» **AIM OF THE TASK**: Scan the entries below, and for each line that includes the word "heading", make a copy.

» **DATASET CONTENT**:

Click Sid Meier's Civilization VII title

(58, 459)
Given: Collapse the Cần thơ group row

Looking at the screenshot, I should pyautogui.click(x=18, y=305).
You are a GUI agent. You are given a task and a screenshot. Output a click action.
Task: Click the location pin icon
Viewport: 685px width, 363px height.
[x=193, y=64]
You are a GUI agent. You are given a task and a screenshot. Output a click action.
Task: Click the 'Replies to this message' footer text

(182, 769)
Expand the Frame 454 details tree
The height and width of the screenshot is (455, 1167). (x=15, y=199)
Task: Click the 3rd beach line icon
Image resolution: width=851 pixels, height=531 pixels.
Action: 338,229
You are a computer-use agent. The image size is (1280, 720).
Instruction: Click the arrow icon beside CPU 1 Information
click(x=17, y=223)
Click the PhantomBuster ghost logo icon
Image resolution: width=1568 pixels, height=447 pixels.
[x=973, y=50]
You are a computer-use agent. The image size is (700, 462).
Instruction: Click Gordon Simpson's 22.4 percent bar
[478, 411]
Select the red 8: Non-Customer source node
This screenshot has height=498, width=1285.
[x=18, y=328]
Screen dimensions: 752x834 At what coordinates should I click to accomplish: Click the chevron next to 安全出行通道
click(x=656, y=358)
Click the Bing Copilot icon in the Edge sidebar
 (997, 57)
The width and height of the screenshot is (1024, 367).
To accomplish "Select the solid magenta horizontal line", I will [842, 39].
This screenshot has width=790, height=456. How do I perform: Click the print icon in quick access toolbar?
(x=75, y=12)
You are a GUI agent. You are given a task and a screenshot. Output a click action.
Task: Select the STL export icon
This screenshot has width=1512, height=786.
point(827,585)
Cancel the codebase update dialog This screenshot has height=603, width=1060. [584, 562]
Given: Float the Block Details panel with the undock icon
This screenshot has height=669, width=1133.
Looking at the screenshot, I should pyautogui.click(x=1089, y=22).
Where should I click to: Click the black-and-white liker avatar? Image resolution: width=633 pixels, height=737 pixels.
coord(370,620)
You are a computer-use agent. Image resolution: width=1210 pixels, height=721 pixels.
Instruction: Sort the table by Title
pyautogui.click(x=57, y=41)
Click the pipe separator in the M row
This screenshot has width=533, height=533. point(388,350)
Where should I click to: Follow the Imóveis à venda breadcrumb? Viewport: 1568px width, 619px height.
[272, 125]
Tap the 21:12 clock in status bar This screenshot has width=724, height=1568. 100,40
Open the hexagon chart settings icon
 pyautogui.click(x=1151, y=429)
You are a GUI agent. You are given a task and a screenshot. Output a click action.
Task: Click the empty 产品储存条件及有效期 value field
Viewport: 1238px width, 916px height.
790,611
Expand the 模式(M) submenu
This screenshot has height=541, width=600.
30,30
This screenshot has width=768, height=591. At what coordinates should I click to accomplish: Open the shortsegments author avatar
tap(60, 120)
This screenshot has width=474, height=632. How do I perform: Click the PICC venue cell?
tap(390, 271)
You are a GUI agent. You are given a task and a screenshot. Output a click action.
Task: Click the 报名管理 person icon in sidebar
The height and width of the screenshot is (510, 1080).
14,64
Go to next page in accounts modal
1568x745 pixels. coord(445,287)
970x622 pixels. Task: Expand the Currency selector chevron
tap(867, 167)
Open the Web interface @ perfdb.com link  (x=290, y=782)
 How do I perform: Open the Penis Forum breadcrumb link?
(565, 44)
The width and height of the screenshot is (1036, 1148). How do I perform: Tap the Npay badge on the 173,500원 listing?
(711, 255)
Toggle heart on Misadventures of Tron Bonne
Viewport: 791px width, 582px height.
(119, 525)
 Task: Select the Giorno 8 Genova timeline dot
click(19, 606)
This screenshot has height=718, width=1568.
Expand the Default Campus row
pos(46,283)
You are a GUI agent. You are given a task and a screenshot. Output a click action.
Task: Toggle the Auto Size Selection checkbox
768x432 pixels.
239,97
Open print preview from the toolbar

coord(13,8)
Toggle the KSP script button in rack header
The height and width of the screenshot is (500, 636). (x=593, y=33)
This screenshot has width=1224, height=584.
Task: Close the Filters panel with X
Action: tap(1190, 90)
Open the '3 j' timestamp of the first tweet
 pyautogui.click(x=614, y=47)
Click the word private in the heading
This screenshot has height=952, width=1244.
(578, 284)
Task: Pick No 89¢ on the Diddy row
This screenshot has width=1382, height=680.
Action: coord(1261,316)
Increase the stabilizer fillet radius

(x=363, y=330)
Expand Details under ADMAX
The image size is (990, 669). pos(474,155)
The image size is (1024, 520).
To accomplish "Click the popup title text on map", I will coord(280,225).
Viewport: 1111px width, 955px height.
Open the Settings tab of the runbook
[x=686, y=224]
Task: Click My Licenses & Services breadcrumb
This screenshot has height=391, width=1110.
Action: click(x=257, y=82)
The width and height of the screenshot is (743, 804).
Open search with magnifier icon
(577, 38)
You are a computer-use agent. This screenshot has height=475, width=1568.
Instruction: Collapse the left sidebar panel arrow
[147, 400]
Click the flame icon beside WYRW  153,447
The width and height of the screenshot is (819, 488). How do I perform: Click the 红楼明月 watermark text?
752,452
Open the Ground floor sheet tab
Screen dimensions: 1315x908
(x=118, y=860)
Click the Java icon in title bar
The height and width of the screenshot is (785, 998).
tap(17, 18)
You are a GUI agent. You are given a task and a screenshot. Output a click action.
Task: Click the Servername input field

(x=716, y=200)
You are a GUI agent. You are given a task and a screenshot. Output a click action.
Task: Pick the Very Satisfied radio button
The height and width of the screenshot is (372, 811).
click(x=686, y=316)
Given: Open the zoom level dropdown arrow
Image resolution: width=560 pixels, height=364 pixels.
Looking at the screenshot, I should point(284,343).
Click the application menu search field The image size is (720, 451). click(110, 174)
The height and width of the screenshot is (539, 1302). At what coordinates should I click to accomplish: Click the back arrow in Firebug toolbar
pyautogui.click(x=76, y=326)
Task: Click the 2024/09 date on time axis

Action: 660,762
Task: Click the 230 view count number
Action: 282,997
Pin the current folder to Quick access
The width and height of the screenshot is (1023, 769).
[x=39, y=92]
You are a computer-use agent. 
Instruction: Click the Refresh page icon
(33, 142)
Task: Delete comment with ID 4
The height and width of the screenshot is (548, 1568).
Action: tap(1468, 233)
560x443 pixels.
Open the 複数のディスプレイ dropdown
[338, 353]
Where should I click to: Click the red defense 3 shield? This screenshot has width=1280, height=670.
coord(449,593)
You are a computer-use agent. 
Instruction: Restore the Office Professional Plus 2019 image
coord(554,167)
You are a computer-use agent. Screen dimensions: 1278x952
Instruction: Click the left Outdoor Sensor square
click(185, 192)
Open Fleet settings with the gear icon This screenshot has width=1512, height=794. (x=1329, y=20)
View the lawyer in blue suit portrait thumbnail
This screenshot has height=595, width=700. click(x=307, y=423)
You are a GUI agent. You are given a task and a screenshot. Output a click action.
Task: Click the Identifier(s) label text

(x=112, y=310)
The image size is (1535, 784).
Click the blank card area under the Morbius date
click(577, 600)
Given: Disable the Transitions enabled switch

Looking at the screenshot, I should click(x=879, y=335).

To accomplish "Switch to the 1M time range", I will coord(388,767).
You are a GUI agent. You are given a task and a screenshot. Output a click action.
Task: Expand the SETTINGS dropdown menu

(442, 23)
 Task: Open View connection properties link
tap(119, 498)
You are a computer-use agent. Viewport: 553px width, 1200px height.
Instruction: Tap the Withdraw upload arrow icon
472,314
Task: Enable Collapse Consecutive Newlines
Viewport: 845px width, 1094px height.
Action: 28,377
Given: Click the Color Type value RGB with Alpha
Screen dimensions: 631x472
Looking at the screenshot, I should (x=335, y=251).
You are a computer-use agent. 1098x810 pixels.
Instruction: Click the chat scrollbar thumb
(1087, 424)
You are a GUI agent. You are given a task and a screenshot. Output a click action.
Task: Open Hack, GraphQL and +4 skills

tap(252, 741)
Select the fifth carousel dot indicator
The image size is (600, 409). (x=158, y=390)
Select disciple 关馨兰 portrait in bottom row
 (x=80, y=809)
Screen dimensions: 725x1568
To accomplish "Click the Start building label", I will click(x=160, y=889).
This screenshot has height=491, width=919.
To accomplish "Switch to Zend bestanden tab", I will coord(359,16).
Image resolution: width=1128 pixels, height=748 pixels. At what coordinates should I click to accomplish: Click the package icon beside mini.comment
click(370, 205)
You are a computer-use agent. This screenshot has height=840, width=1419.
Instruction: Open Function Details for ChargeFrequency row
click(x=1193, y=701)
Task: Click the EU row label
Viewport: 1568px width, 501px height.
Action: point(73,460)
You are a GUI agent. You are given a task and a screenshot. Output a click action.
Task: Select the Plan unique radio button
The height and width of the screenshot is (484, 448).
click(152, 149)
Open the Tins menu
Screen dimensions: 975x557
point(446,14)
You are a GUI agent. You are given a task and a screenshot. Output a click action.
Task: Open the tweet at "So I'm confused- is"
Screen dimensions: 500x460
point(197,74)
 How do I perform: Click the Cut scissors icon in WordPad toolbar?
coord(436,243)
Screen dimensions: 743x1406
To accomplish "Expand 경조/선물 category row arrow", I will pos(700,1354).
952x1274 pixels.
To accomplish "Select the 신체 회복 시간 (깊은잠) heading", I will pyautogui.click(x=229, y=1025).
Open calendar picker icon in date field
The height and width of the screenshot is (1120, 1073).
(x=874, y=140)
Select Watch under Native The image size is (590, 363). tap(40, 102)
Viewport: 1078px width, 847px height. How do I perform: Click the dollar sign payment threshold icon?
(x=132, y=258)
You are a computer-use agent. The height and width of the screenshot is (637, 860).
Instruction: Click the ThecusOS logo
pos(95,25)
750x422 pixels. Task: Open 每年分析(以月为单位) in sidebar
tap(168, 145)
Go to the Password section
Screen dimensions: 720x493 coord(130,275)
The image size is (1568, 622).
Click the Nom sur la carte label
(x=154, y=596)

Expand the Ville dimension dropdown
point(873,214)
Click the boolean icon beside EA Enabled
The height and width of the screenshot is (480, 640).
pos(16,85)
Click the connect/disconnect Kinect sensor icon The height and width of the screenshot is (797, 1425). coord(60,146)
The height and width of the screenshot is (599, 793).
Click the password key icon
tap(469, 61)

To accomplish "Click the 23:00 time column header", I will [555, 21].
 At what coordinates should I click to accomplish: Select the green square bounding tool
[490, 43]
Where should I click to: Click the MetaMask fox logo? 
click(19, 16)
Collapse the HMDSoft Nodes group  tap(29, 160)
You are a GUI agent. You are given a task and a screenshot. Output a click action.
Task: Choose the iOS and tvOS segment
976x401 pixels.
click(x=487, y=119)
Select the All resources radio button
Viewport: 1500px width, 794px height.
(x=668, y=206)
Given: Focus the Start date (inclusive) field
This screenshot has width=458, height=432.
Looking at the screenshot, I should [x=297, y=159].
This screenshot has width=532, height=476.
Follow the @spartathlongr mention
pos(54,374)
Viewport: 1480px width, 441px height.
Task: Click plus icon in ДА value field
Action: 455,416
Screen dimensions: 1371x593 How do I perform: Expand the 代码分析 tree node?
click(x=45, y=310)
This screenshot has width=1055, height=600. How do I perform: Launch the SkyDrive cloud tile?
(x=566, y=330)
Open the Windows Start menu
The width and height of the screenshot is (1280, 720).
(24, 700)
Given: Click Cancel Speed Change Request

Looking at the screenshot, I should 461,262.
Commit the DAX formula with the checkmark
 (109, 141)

» **SOLVED EXERCISE**:
Click the word private in the heading
To accomplish "Select the 신체 회복 시간 (깊은잠) heading", I will pyautogui.click(x=229, y=1025).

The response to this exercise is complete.